▸ Given data:

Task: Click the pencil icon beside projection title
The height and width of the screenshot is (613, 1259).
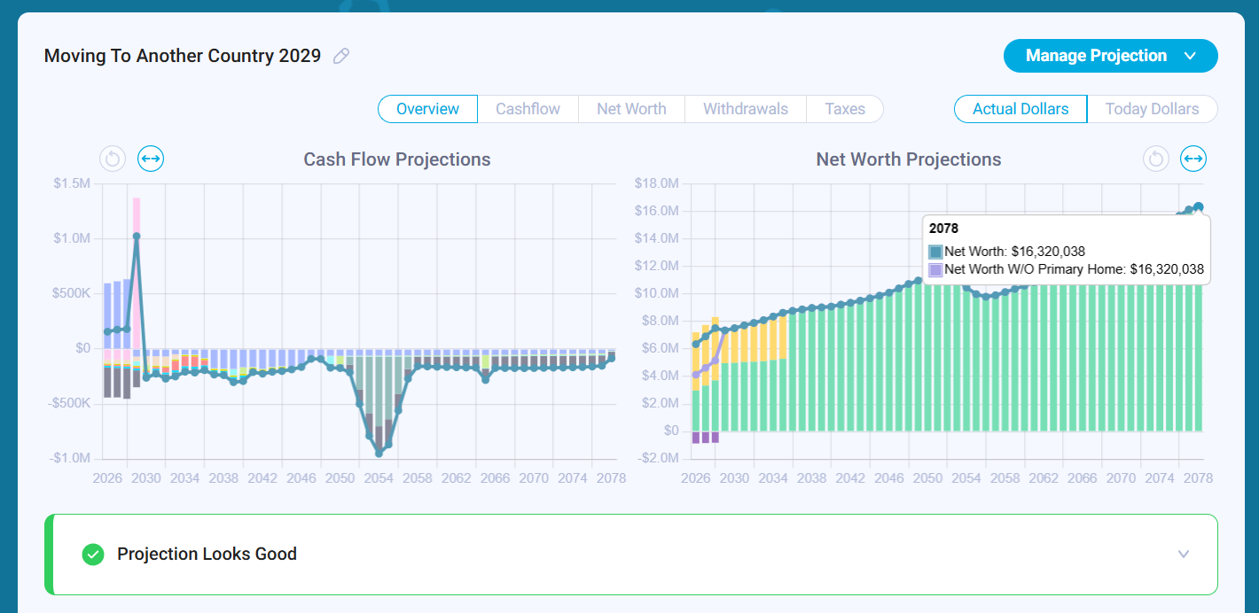Action: coord(341,56)
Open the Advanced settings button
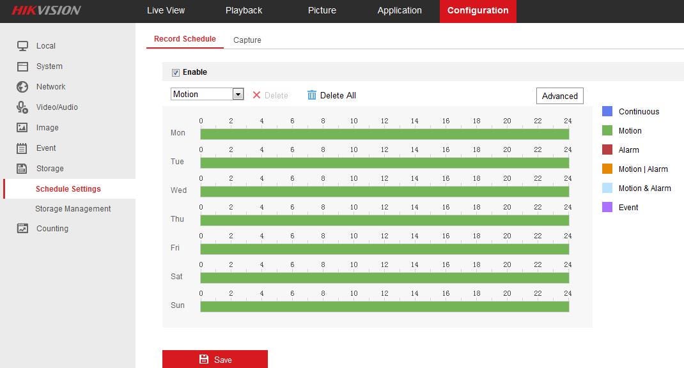684x368 pixels. pyautogui.click(x=559, y=96)
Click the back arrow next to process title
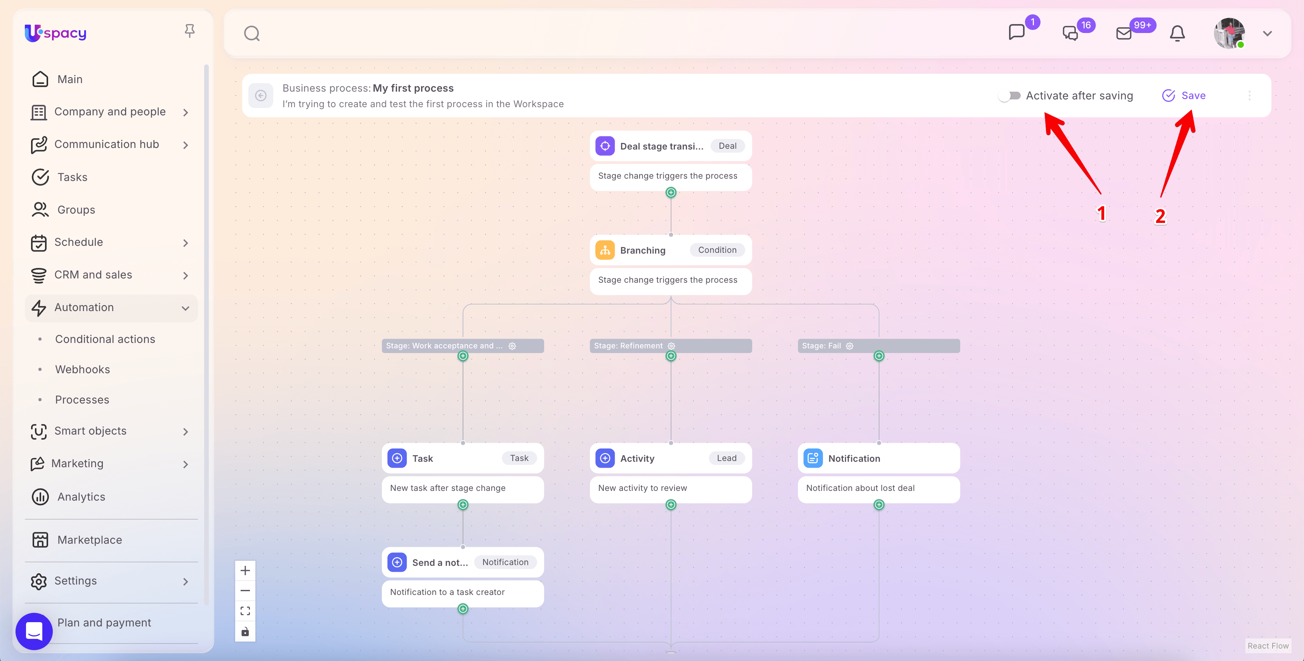 click(261, 95)
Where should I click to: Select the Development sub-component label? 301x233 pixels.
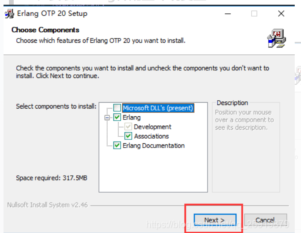tap(152, 126)
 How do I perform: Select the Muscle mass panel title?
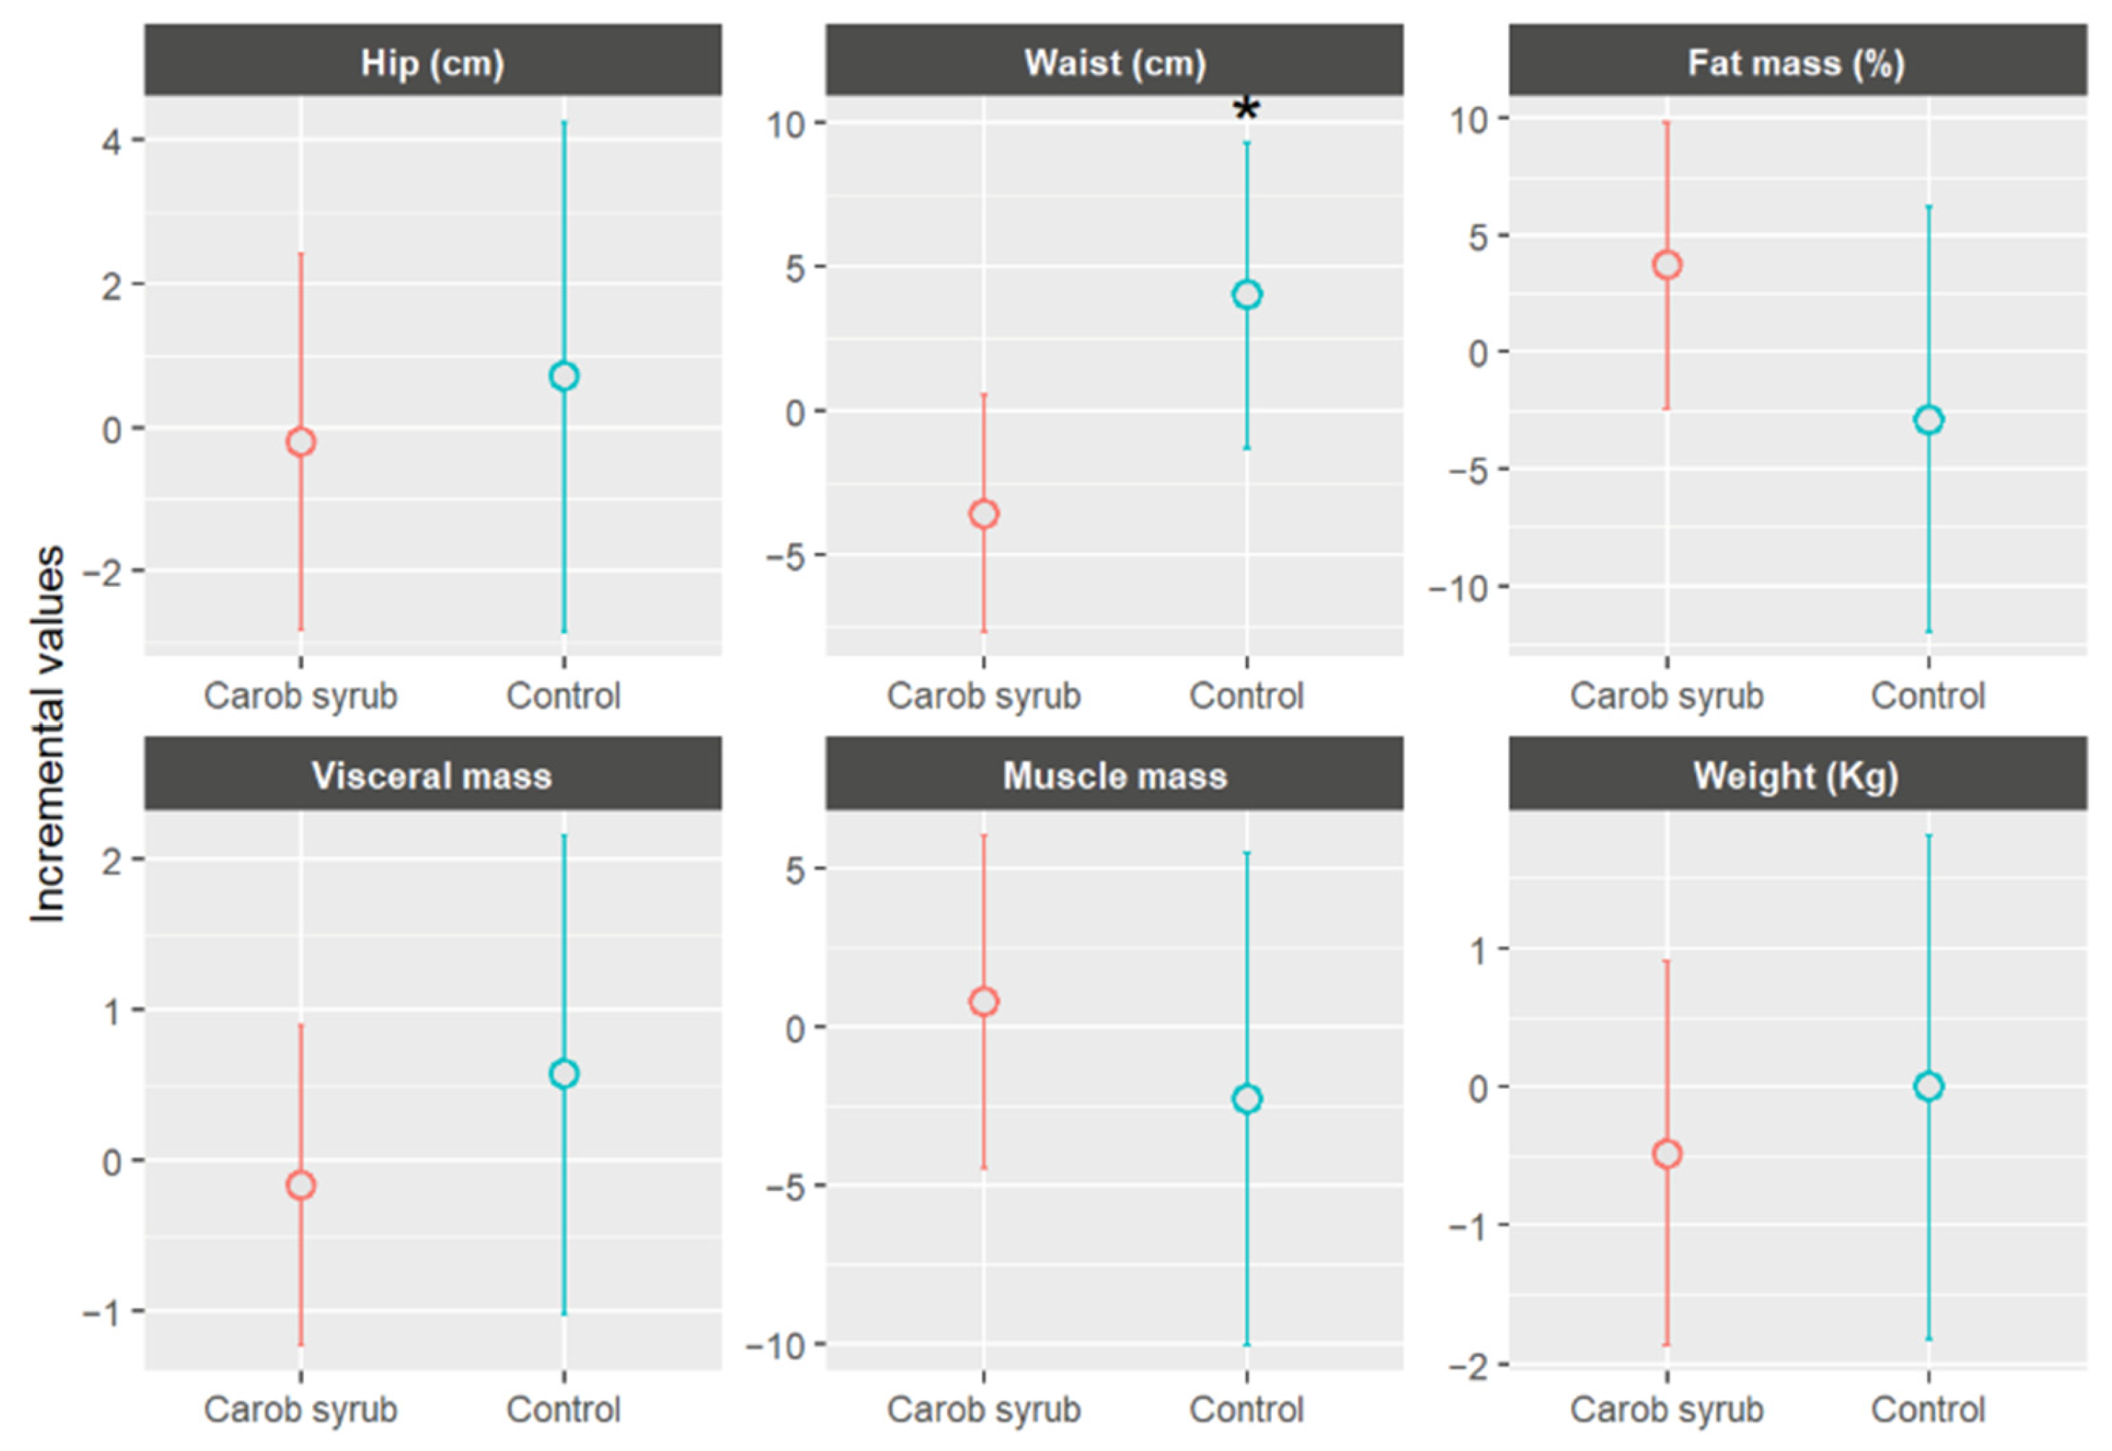[1114, 776]
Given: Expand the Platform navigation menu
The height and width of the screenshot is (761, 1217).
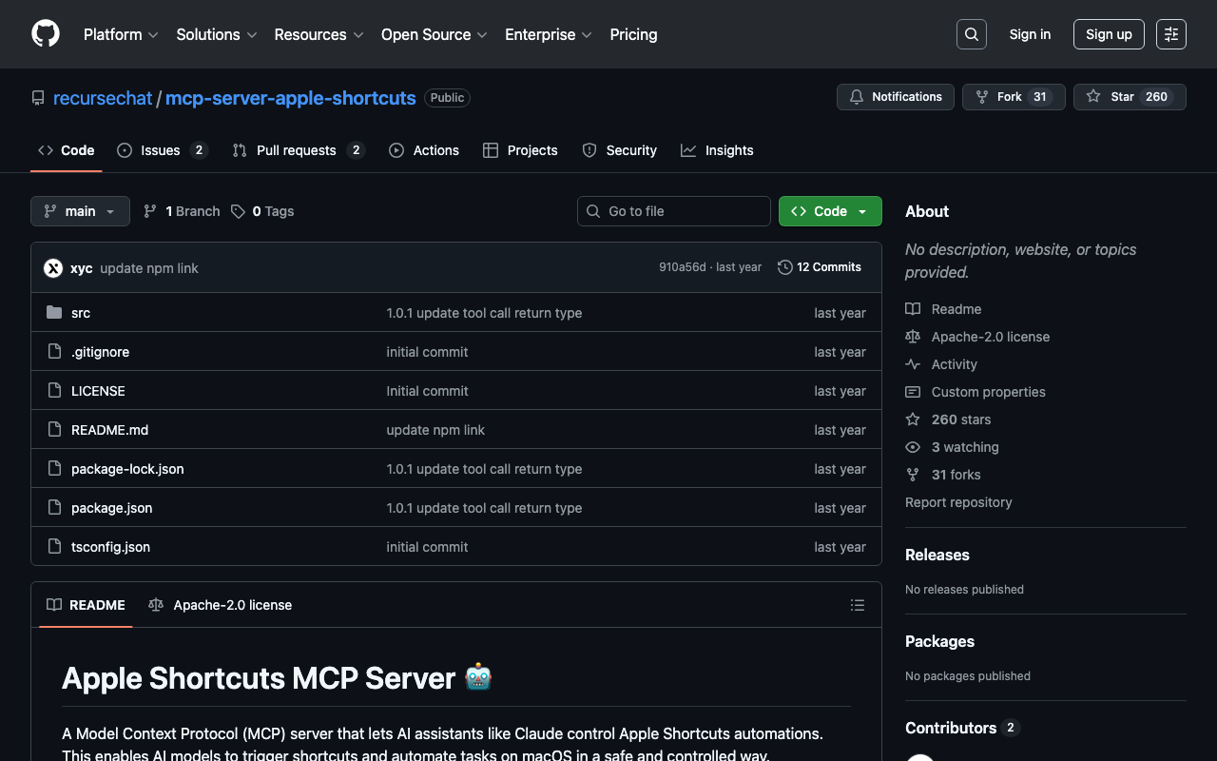Looking at the screenshot, I should pyautogui.click(x=121, y=34).
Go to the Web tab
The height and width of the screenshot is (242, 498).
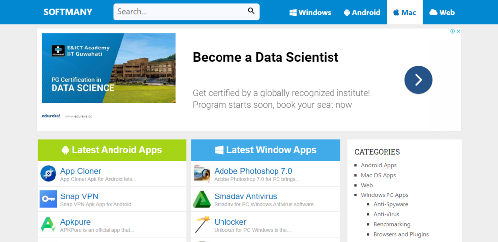442,12
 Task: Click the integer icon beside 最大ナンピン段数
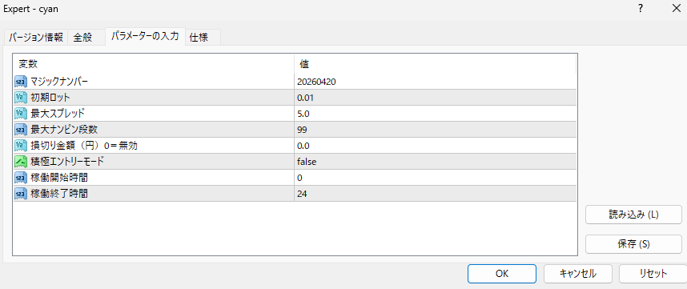pos(21,129)
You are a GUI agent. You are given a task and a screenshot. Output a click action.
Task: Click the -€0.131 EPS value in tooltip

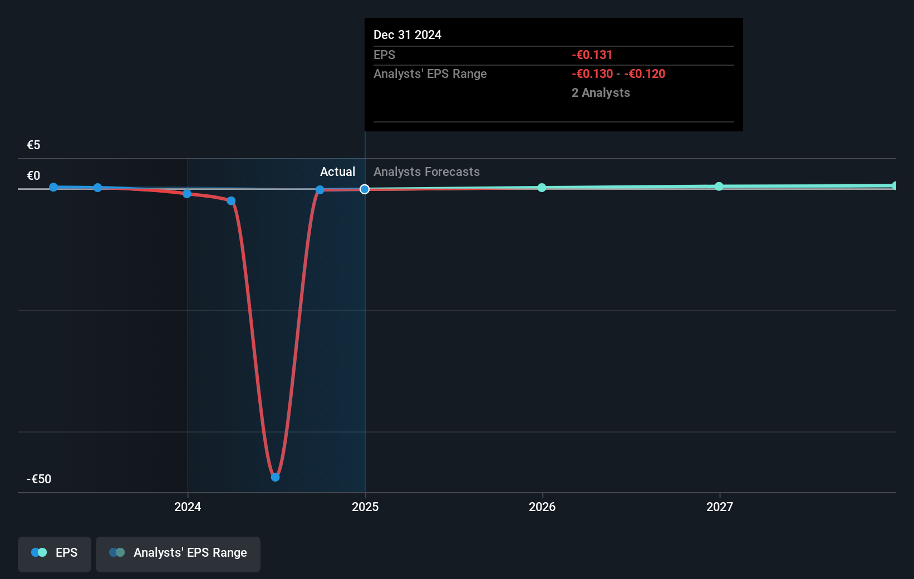[x=592, y=55]
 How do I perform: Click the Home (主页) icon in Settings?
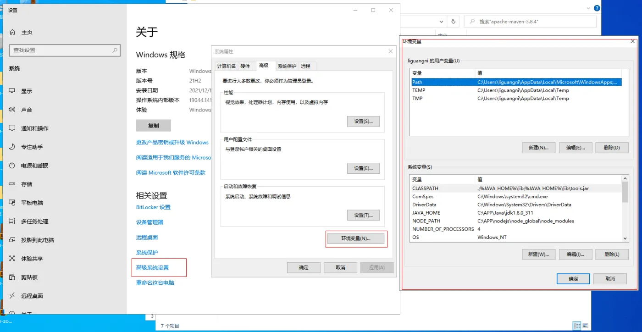coord(12,32)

▸ Work to complete: Copy the material from the line holding "How do I perform: Select" through the end of the material, both included, with "popup" in place of "tooltip" and nothing else changed. Leave out the pictures.

▸ Answer:
 How do I perform: Select the Muscle mass panel title?
[1114, 776]
Given: Expand the Platform navigation menu
The height and width of the screenshot is (761, 1217).
Looking at the screenshot, I should pyautogui.click(x=121, y=34).
Go to the Web tab
The height and width of the screenshot is (242, 498).
442,12
 Task: Click the integer icon beside 最大ナンピン段数
pos(21,129)
You are a GUI agent. You are given a task and a screenshot. Output a click action.
Task: Click the -€0.131 EPS value in popup

[x=592, y=55]
 How do I perform: Click the Home (主页) icon in Settings?
coord(12,32)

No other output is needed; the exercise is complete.